O propósito é o driver das marcas!

Mas depois lá vem ela outra vez, a realidade..

Grande parte das marcas de consumo mais prevalecentes não são guiadas por um propósito claro.
Por cada Toms, Everlane, Patagonia existem 20 Primarks, H&M, Zara.

Isso, por si só, faz destas últimas empresas menos responsáveis?
Não necessariamente. Apenas sinaliza que não colocam essa atitude no centro da sua estratégia de comunicação e, muito menos, da estratégia de marca.

Se de futuro as marcas terão de ter uma maior ligação com as suas comunidades?
Sem dúvida.

Obrigações legais. Obrigações setoriais. Foco dos investidores em empresas social e politicamente aceites. Exigências de clientes corporativos. Exigências da sociedade. Pressões políticas.

Estas e muitas outras condicionantes encaminham as empresas para uma maior responsabilidade e sustentabilidade.
Mas isso não faz delas marcas com um propósito claro e definidor.

O que nos obrigam a fazer é Lei é coação.
O que decidimos fazer em total liberdade e consciência é Moral.
E o Propósito é a destilação dos Valores e da Moral de uma marca no que ela pensa, diz, faz e oferece, quer interna, quer externamente.

OS FALSÍDICOS

Conhecem a história do tristemente famoso Dodo?

O Dodo é uma ave que foi extinta em menos de cem anos pela ação de navegadores holandeses.
Estes, famintos, faziam escala na ilha Maurícia onde aquelas aves prosperavam.
E quando lá paravam a passarada o que fazia? Nada. Por não terem predadores naturais não voavam nem tinham medo.
Resultado? Uma mortandade.

Pois bem, as “novas tendências”, as plataformas tecnológicas, os mercados de nicho, são os Dodos metafóricos dos tempos modernos.
Os navegadores holandeses (já não se chama Holanda pois não?) são as grandes marcas e os marketeiros vorazes.

Assim que descobertos por estes sanguinários navegadores 2.0 depressa é aplicada a lei da terra queimada: uso em excesso até à sua saturação ou extinção.

E o Propósito é então mais uma ave indefesa prestes a ser dizimada.
As armas utilizadas?
A Lavagem de Marca, o Washing nos seus mais diversos tipos (Green, Social, Pink, Blue etc).
Ou seja, a utilização de um Propósito para lavar a imagem de uma marca, servindo de cortina de fumo para a realidade ou facilitar o lançamento de um produto.

Os tiros ao lado são mais que muitos.
McDonalds. Gillete. Theranos. We Work. Dove. Pepsi.

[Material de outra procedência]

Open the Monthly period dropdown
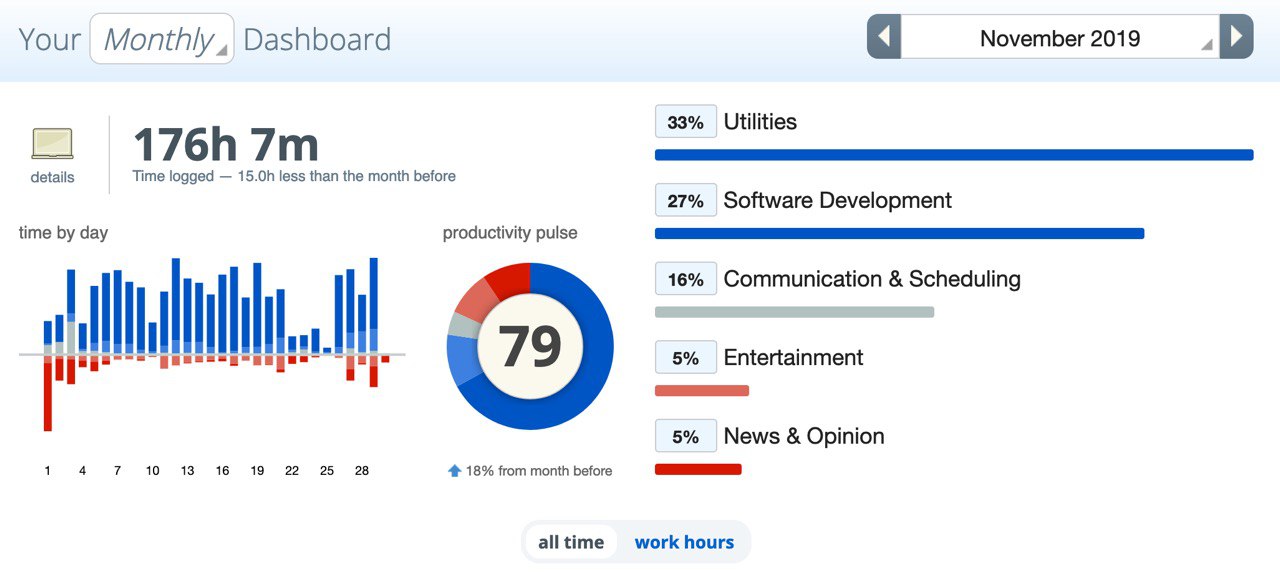Image resolution: width=1280 pixels, height=583 pixels. [162, 39]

Fora de contexto. Fora de Tom. “Propósito” para justificar ações menos nobres (eufemismo). Propósito em forma de Unicórnio na Terra Prometida. Overdose de Propósito. Oportunista.

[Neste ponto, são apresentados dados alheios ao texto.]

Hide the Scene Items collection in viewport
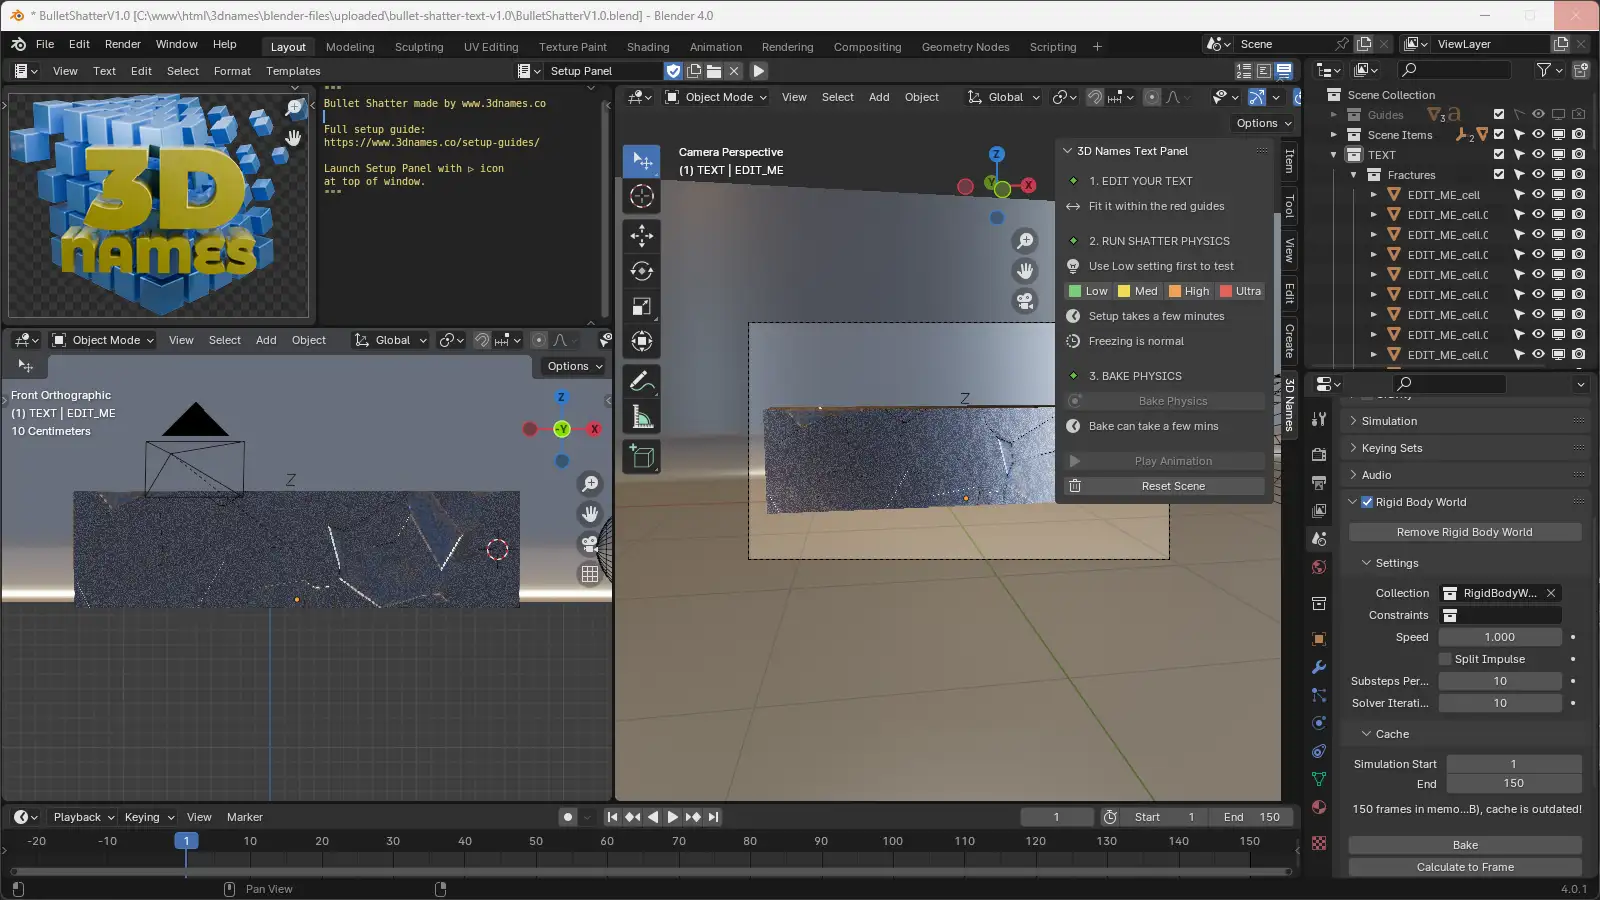This screenshot has height=900, width=1600. (1538, 135)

Juntem-se incongruências entre o que se faz e o que se diz, falta de conhecimento acerca do que é o propósito, confusões com outros conceitos (causa e missão por exemplo) e temos o caldo perfeito.

Toda uma economia que esqueceu o que é e para o que veio e que procura uma saída.

Mas às vezes essa saída é apenas uma área de serviço:
pode aliviar-nos mas não leva a lado nenhum.

CONCLUSÃO

O Propósito está a precisar de um Propósito…

PRÓXIMO PASSO

No segundo artigo vou abordar o lado bom da força:
Como pode o Propósito definir (positivamente) a Estratégia de uma marca ou mesmo de todo um negócio?
Está aqui.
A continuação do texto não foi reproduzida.